*** Opening Document excerpt ***

Last month, I watched a Virginia basketball player step to the foul line with less than a second on the clock and his team down by two points in a national championship semi-final game. I was astonished to watch him coolly sink all three free throws to put his team permanently in the lead. That astonishment became complete amazement when I learned about the battle that the young man was fighting.
In the previous year, Kyle Guy played a key role in a season that culminated with his team in the NCAA tournament with a #1 seed. In the history of the tournament, no #1 seed had ever lost to a #16 seed, but that’s exactly what happened to Virginia. Fan outrage was intense, and Guy took the loss especially hard. Though he had battled anxiety privately for years, the loss and his ensuing emotions prompted him to take action. He met with a psychologist and began taking anti-anxiety medication.
The pressure on Division 1 athletes is intense. Not only do they face the academic challenges of a typical student, their athletic talents put them in the spotlight, where their performances are highly scrutinized. The more success that they and their teams experience, the higher the pressure. This is especially hard on male athletes who are expected to be “tough.” Unfortunately, struggling with anxiety and asking for help are not considered tough by some fans.
Not only did Guy admit that he needed help, he did so in a very public way on social media. Furthermore, he made public appearances in order to encourage others who might privately be waging similar battles. He didn’t need to expose himself to further scrutiny, but he did, and was better for the experience.
It’s not easy to ask for help or to expose your weaknesses. It’s even more difficult when you are battling anxiety. I might argue that what he did a year ago, when he sought help, was braver and more impressive than sinking those free throws as the world watched.

*** Closing Document excerpt ***

▶ **What is being asked**: In the piece about Kyle Guy, what did Guy do after Virginia's loss to a #16 seed?

*** Opening Data extract ***

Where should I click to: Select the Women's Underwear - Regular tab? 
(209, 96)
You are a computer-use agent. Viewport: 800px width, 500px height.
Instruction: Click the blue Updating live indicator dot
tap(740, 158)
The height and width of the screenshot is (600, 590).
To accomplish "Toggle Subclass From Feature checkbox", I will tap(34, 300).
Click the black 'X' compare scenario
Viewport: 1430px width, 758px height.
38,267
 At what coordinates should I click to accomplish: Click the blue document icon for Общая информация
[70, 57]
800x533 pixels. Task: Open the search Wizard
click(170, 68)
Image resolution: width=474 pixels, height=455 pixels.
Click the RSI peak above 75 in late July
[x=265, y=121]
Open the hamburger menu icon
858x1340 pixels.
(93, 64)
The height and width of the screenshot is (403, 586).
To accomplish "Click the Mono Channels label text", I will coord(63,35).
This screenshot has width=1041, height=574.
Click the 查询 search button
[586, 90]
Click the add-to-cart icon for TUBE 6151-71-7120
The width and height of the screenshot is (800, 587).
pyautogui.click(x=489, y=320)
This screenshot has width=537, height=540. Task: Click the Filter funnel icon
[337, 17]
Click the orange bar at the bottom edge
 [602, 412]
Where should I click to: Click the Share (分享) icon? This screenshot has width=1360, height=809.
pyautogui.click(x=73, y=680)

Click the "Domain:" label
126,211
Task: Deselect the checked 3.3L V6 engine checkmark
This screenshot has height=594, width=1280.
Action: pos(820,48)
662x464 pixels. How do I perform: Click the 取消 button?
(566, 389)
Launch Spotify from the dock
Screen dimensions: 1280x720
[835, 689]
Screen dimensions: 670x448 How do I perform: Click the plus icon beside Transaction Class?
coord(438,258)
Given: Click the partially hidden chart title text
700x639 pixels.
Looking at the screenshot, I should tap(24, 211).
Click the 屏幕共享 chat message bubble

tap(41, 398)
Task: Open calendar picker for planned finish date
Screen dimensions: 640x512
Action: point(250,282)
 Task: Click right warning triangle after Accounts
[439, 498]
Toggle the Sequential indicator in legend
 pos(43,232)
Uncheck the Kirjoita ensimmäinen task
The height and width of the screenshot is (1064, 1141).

*** Closing Data extract ***

▶ **Solution to the problem**: He met with a psychologist and began taking anti-anxiety medication.